Which apps does it work in?
Anywhere you can type — TextEdit, Terminal, Mail, Notes, browsers, Notion. It stays out of apps and sites that already do shortcode emoji natively (Slack, Discord, Messages, GitHub) so you don't get double-handling.
Can I customize it?
A few knobs in the menu bar: default skin tone, an optional symbol mode (:cmd: → ⌘, :star: → ★), and pause for an hour or until tomorrow. Results re-rank by how often you use them, and common emoticons like :) and <3 are recognized.
Can I insert GIFs too?
Yes — type ::: (three colons) then a search term to grab a GIF from Giphy. It's on by default; flip it off in Settings → General if you'd rather keep things local.
What languages is it available in?
The interface is translated into 19 locales — English (US + UK), German, Spanish (Spain + Latin America), French, Italian, Brazilian Portuguese, Japanese, Simplified and Traditional Chinese, Korean, Hindi, Russian, Polish, Dutch, Arabic, Farsi, and Hebrew. Emoji shortcodes are localized in 14 of those, so :gato: works in Spanish, :chien: in French, and so on. Translations started as LLM drafts; native-speaker corrections are very welcome.
What are the system requirements?
macOS 14 (Sonoma) or later. Native on Apple Silicon and Intel.

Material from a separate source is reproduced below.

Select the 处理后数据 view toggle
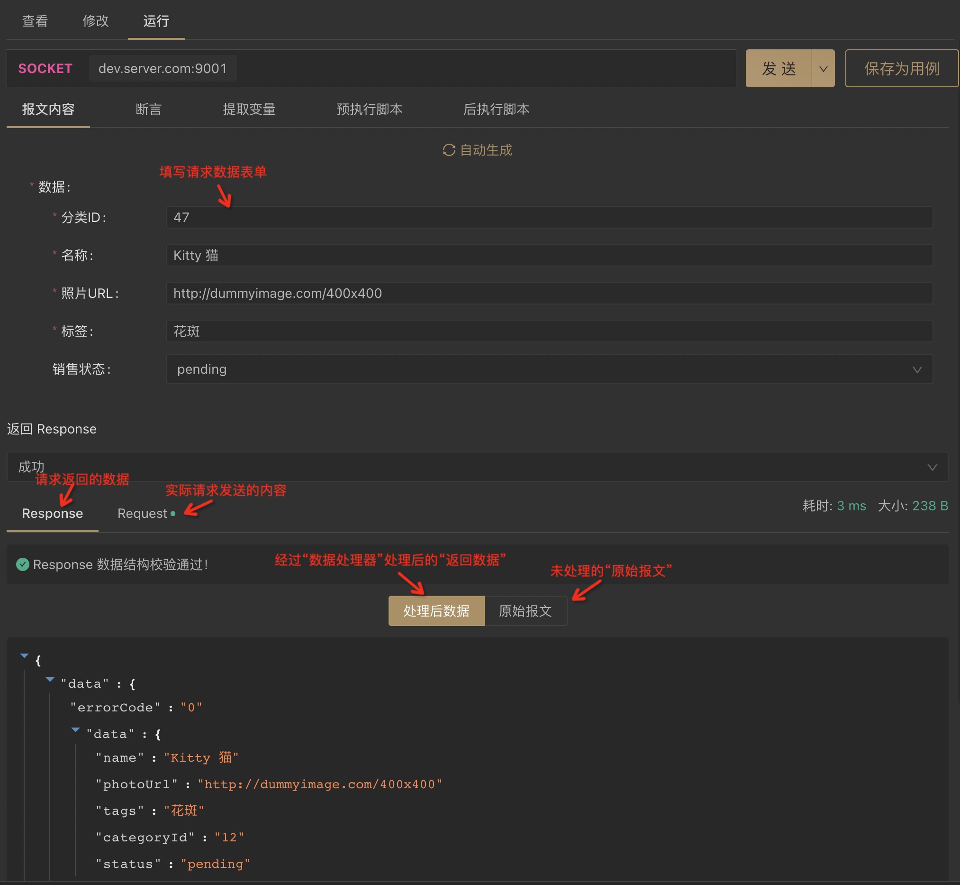The height and width of the screenshot is (885, 960). [436, 611]
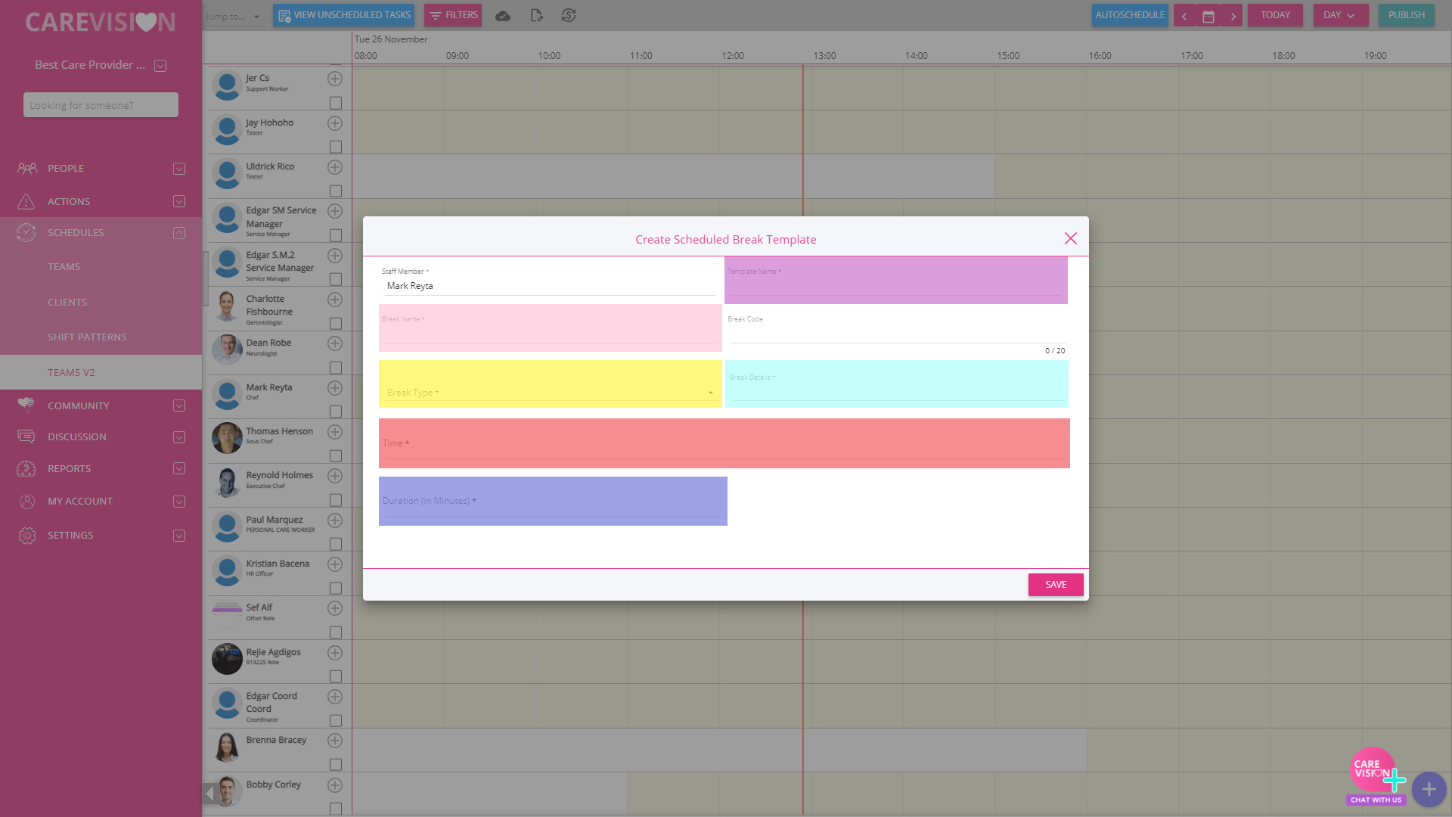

How do updates and uninstall work?
Updates arrive automatically through Sparkle, the standard macOS update framework. To uninstall, quit Mojito from the menu bar and drag it from Applications to the Trash.
Is it open source?
Full source on GitHub, AGPL-3.0.
Is it really free? How can I support it?
Yes — no trial, no ads, no upsells. If you'd like to chip in, Buy Me a Coffee is much appreciated.
Is the app full of easter eggs for me to find?
Yes — unlike most software built today, Mojito is both useful and soulful. Have fun with it.
Privacy
Keystrokes are matched against the shortcode list locally — nothing you type is ever logged, transmitted, or stored on a server. Password and other secure-text fields are ignored entirely, and there's no account.
Mojito also shares anonymous, aggregate usage statistics — which emoji and features are popular, and what macOS versions people run. It's sent once a day with no identifier and your IP isn't stored, and you can switch it off in Settings → Privacy. The whole dataset is public on the stats page.
Beyond that, Mojito makes two other kinds of outbound request: an anonymous check for app updates, and — if GIF search is enabled (on by default — toggle in Settings → General) — the text you type after ::: is sent to Giphy to fetch matching GIFs, under Giphy's privacy policy.